* WORK ORDER 1: From the article on India's manufacturing growth, reproduce the passage starting with "Meanwhile, the latest" and going on through "31 per cent.".
* WORK ORDER 2: In the article on India's manufacturing growth, why did the industry insider say the double-digit manufacturing expansion in Q2 was not surprising? Answer in one to three sentences.
* WORK ORDER 3: According to the article on India's manufacturing growth, what year-on-year PAT growth did India Inc report in Q2?
#### SOURCE DOCUMENT
Meanwhile, the latest strong show on the manufacturing front has not come as a surprise to industry insiders and captains of industry.

“We were expecting this strong manufacturing performance for Q2. This double-digit expansion was not at all surprising for us. We were expecting this kind of print as it was corroborated by the strong profit performance of Corporate India and margin expansion due to the fall in input prices in Q2 for industry,” an industry insider said.

The same trend of strong manufacturing growth is expected to be sustained in the current third quarter as well, given the festival season demand playing out, this representative added. This will have a positive impact on overall GDP for the third quarter as well.

After a robust result in Q1 this fiscal with a 30 per cent growth in bottomline, in Q2 also, India Inc reported a year-on-year PAT growth of 31 per cent.

This was mainly contributed by sectors such as Banks, Auto, Capital Goods, Cement, Electronics, Power Generation, realty, FMCG, etc.

‘Heartening to note’

FICCI President Subhrakant Panda said that the contribution of the manufacturing sector to Q2 GDP is heartening to note.

“It is an outcome of the foundation laid through supportive policies, including the PLI scheme and measures to enhance ease of doing business, besides the overall uptick in economic activity,” he said.

Chandrajit Banerjee, Director General, CII, said, “A slew of interventions announced by the government, including PLI, improving ease of doing business, lowering the cost of doing business, and provision of facilitative environment for the logistics sector through the National Logistics Policy, among others, have buttressed the strong growth posted by the manufacturing sector.”
########
#### INFORMATION
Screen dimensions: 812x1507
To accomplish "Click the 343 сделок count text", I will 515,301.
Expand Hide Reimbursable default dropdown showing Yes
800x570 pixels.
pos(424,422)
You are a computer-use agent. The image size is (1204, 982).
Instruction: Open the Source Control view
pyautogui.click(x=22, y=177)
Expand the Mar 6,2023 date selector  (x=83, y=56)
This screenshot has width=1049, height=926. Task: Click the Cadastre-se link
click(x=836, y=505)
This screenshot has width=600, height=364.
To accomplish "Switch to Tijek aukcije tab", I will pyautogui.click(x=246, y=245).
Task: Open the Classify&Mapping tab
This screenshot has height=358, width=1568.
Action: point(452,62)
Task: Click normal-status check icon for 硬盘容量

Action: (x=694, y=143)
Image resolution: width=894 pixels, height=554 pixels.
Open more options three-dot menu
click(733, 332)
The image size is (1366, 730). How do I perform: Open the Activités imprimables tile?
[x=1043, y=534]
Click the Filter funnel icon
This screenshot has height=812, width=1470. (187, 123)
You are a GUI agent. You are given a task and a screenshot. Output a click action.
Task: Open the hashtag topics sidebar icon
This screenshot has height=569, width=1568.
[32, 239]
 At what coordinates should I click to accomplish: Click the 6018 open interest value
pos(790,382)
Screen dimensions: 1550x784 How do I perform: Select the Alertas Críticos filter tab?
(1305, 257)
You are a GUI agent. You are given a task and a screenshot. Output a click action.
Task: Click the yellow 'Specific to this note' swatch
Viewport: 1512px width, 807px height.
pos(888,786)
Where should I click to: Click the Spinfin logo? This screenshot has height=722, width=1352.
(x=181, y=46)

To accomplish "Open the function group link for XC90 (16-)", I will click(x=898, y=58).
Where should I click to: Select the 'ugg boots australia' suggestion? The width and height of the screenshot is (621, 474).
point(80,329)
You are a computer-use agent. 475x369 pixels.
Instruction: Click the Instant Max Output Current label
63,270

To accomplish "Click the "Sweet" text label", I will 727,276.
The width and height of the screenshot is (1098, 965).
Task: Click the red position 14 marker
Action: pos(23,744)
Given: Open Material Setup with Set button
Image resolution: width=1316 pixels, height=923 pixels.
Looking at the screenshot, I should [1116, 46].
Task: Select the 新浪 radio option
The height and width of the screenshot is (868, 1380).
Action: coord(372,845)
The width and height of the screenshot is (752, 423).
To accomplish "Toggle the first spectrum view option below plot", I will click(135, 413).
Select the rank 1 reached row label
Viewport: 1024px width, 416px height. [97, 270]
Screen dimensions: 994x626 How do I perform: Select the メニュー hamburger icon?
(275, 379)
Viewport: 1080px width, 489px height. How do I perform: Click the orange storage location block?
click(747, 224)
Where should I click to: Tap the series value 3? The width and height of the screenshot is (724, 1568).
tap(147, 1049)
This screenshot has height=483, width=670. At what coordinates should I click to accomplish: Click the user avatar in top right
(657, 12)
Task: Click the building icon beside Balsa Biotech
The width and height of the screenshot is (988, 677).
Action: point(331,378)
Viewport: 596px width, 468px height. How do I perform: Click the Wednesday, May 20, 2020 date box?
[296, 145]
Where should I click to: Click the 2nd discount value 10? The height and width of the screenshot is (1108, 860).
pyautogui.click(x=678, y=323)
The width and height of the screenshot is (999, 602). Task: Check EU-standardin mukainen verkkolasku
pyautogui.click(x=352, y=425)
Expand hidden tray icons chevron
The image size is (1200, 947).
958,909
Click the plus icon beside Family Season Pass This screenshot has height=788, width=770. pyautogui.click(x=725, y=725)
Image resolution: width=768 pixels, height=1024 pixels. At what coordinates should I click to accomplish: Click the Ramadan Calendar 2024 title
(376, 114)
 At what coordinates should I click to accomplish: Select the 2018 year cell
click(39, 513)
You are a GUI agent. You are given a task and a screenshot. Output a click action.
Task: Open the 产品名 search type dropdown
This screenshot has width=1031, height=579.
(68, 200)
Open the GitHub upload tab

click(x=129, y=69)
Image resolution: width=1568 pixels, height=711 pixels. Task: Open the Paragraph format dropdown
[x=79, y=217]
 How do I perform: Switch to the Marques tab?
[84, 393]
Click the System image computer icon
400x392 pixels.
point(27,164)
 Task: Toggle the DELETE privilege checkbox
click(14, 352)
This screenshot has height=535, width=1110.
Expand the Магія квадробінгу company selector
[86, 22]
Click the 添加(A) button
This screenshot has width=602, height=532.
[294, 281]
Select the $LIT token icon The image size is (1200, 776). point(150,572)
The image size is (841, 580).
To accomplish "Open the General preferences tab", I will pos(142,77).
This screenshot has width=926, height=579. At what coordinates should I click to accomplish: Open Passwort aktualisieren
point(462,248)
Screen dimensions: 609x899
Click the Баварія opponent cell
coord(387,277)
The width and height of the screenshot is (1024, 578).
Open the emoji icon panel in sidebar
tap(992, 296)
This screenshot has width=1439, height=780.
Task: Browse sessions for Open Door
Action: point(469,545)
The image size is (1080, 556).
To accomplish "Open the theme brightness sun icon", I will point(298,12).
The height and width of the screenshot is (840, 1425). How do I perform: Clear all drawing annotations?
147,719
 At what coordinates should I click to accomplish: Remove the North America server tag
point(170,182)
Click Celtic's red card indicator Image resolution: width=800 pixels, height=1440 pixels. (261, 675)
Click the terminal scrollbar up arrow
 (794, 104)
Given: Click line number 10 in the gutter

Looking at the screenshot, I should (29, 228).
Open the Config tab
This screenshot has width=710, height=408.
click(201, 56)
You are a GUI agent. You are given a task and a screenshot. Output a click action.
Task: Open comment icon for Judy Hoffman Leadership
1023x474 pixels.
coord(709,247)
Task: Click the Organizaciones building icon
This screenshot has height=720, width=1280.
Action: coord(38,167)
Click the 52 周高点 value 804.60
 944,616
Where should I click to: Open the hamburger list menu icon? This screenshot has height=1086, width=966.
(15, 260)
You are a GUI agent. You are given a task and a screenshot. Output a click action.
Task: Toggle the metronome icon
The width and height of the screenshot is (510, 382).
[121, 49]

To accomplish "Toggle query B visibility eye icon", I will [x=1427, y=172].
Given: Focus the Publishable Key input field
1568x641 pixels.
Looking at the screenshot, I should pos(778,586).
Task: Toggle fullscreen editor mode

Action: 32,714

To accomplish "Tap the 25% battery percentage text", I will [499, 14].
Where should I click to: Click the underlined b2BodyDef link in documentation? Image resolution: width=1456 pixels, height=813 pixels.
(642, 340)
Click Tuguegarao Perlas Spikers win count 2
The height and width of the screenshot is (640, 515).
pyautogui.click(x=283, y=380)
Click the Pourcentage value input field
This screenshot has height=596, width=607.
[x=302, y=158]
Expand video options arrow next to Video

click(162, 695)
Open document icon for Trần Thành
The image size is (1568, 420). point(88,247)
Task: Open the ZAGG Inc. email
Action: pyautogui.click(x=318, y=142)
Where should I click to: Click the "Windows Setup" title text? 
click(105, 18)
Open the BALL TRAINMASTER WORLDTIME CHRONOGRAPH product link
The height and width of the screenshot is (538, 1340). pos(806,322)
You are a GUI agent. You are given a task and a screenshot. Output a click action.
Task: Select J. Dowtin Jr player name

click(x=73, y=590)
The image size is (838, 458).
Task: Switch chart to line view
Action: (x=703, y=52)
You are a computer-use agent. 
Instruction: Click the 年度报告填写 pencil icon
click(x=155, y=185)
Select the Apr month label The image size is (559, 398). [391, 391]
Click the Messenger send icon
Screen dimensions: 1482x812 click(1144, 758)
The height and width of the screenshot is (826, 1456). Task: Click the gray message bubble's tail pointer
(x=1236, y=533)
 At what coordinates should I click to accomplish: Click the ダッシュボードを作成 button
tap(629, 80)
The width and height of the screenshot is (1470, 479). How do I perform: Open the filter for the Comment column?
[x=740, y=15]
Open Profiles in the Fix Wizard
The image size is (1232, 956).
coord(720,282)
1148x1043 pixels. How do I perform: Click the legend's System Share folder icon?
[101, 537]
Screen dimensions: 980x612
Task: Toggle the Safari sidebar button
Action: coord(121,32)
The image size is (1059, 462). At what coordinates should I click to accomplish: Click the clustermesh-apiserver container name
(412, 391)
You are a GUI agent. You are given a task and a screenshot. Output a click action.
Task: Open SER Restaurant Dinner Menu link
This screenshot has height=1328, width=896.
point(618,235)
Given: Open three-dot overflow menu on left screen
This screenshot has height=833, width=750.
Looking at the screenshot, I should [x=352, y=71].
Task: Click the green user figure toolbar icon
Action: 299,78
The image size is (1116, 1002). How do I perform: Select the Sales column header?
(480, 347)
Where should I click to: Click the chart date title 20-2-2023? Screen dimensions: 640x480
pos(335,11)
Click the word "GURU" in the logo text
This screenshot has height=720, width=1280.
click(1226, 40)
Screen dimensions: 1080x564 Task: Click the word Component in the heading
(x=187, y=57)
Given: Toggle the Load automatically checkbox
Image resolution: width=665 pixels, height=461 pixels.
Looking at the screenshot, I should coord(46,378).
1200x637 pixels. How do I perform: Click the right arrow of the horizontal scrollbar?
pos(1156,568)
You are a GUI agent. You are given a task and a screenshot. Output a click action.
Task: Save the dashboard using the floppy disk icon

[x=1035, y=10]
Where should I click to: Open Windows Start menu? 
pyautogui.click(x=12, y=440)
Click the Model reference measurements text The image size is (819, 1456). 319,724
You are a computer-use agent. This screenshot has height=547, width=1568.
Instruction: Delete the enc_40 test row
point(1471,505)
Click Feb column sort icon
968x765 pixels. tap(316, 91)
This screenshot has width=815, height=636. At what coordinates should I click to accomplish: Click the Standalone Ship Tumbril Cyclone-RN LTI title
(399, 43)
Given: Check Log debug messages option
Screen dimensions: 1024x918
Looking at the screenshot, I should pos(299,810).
########
* TASK ANSWER 1:
Meanwhile, the latest strong show on the manufacturing front has not come as a surprise to industry insiders and captains of industry.

“We were expecting this strong manufacturing performance for Q2. This double-digit expansion was not at all surprising for us. We were expecting this kind of print as it was corroborated by the strong profit performance of Corporate India and margin expansion due to the fall in input prices in Q2 for industry,” an industry insider said.

The same trend of strong manufacturing growth is expected to be sustained in the current third quarter as well, given the festival season demand playing out, this representative added. This will have a positive impact on overall GDP for the third quarter as well.

After a robust result in Q1 this fiscal with a 30 per cent growth in bottomline, in Q2 also, India Inc reported a year-on-year PAT growth of 31 per cent.

* TASK ANSWER 2: The industry insider expected it because the strong profit performance of Corporate India corroborated it. Margin expansion from the fall in input prices for industry in Q2 also pointed to it.

* TASK ANSWER 3: 31 per cent.